■ **WHAT THE TASK ASKS**:
Answer these questions from the text on token generation events:
1. Which kind of launch does the text call the worst kind?
2. Which group does the text say this type of launch is very popular with?
3. What is named as effectively a stealth launch, except even more scammy?

■ **SELECTED TEXT**:

•••

Token Generation Events (TGE)
There are a lot of ways to do the initial distribution of your token, and they all have pros and cons, but some are worse than others.
Note that I’m just discussing the initial distribution here! I’ll discuss some modifications to the launch afterwards.
Stealth
This is when you announce your project with no marketing and add LP at some random time. It is the worst kind of launch. Especially if you do a classic 50:50 LP, since you lose that money forever and you will inevitably set the price way too low.
You’ll also get accused of crime forever (sniping your own launch) and unfair distribution, etc, no matter how noble your intentions. Unsurprisingly, this type of launch is very popular with criminals (Delaunch).
Just don’t do it.
Bonding curves
Stuff like pump.fun is effectively a stealth launch, except even more scammy. The curve for acquiring tokens prior to ‘migration’ is even worse than a very thinly added LP.

•••

(Records taken from a collection)
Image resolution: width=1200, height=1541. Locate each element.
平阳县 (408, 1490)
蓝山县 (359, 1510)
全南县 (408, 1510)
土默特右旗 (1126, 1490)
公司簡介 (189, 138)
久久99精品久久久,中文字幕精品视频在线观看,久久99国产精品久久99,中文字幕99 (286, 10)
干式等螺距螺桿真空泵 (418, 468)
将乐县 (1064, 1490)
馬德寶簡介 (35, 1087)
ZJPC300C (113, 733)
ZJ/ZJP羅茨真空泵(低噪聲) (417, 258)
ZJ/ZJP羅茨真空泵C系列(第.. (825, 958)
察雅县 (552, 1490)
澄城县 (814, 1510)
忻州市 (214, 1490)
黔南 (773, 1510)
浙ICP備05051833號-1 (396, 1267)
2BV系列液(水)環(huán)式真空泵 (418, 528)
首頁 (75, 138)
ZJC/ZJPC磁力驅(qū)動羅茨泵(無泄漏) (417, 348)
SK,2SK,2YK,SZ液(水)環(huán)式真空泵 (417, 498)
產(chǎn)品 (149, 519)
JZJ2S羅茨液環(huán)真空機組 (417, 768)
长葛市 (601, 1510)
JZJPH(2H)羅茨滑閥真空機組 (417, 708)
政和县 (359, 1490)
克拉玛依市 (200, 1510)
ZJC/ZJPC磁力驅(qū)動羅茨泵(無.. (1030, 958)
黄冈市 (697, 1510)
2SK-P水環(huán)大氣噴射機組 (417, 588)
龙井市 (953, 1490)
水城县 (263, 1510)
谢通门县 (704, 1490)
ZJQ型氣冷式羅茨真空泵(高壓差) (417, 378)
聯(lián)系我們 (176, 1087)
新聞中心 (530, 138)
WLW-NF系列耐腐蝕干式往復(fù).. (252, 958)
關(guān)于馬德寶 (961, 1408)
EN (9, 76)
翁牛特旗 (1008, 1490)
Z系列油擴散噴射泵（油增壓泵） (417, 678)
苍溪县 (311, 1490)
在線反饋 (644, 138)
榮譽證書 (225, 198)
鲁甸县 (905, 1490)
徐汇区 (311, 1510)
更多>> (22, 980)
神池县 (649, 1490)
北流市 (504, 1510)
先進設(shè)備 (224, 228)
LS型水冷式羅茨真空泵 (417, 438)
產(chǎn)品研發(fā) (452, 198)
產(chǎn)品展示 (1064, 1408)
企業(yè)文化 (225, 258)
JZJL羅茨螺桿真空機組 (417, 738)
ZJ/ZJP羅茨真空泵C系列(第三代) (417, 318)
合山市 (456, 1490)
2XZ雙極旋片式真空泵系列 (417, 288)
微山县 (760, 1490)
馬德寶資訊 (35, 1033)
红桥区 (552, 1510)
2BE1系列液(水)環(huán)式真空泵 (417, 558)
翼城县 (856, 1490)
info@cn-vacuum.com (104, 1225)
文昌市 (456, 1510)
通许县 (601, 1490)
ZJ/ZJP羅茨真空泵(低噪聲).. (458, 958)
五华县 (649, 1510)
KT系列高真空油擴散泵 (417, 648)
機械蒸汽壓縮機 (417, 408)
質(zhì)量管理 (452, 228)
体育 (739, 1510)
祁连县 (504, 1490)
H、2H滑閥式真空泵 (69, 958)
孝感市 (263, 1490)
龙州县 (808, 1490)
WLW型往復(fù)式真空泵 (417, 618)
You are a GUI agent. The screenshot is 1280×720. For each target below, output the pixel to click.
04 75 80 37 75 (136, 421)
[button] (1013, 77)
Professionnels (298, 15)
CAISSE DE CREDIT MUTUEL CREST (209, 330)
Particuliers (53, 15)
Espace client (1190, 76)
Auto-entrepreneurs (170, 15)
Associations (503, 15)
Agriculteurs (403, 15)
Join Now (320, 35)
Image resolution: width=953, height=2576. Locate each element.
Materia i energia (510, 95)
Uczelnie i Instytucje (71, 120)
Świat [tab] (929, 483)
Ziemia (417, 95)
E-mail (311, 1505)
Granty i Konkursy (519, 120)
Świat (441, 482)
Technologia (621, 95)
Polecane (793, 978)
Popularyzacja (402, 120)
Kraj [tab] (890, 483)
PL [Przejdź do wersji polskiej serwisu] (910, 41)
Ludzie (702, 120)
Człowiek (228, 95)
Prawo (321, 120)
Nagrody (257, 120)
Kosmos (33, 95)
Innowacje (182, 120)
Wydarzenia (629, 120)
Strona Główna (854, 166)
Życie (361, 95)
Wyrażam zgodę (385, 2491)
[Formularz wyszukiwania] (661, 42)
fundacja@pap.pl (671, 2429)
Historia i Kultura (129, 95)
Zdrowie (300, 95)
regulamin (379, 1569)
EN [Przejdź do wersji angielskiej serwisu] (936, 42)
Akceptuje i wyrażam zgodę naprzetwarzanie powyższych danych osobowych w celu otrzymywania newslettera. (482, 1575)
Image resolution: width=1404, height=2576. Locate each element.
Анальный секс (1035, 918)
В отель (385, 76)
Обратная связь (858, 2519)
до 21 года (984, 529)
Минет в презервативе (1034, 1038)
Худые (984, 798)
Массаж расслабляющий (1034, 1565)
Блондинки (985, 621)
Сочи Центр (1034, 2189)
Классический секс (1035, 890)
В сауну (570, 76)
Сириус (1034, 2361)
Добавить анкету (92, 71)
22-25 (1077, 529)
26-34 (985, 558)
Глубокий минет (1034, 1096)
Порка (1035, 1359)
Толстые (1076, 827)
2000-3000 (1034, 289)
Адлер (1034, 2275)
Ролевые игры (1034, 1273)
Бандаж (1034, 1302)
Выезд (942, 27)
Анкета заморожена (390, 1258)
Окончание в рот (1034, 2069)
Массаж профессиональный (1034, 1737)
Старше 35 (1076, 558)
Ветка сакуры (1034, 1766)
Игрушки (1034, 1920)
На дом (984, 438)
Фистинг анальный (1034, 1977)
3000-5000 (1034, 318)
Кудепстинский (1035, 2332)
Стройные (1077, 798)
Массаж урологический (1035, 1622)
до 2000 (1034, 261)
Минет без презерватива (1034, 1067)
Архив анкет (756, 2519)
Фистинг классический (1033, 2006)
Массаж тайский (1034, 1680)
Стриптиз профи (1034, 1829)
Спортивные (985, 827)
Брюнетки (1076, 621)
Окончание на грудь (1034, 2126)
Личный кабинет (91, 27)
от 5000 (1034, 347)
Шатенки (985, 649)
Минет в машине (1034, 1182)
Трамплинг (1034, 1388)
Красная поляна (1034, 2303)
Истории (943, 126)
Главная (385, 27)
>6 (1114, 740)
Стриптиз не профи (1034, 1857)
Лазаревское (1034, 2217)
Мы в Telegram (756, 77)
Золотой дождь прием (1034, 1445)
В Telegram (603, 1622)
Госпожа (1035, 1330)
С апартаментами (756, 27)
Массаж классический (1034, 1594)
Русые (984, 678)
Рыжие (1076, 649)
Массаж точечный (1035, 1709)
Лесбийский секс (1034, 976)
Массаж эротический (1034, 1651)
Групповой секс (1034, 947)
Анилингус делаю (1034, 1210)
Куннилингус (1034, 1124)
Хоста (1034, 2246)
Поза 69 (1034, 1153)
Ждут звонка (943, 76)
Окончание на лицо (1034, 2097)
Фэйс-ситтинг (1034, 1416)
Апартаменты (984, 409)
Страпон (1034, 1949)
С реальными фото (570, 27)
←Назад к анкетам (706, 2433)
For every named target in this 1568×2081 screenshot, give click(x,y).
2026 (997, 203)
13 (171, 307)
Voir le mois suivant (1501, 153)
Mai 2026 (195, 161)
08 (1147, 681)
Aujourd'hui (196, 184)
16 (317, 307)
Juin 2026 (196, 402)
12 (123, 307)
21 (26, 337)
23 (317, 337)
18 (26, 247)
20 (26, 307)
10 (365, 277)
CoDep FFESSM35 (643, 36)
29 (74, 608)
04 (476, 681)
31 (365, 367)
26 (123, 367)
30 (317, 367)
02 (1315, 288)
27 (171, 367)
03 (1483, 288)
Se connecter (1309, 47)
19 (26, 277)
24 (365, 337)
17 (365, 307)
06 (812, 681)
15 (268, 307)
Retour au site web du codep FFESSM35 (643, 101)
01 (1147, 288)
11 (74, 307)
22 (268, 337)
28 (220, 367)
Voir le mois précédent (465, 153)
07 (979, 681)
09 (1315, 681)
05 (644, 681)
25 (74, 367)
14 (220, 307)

•••

■ **COMPLETE RESPONSE**:
1. Stealth
2. Criminals
3. pump.fun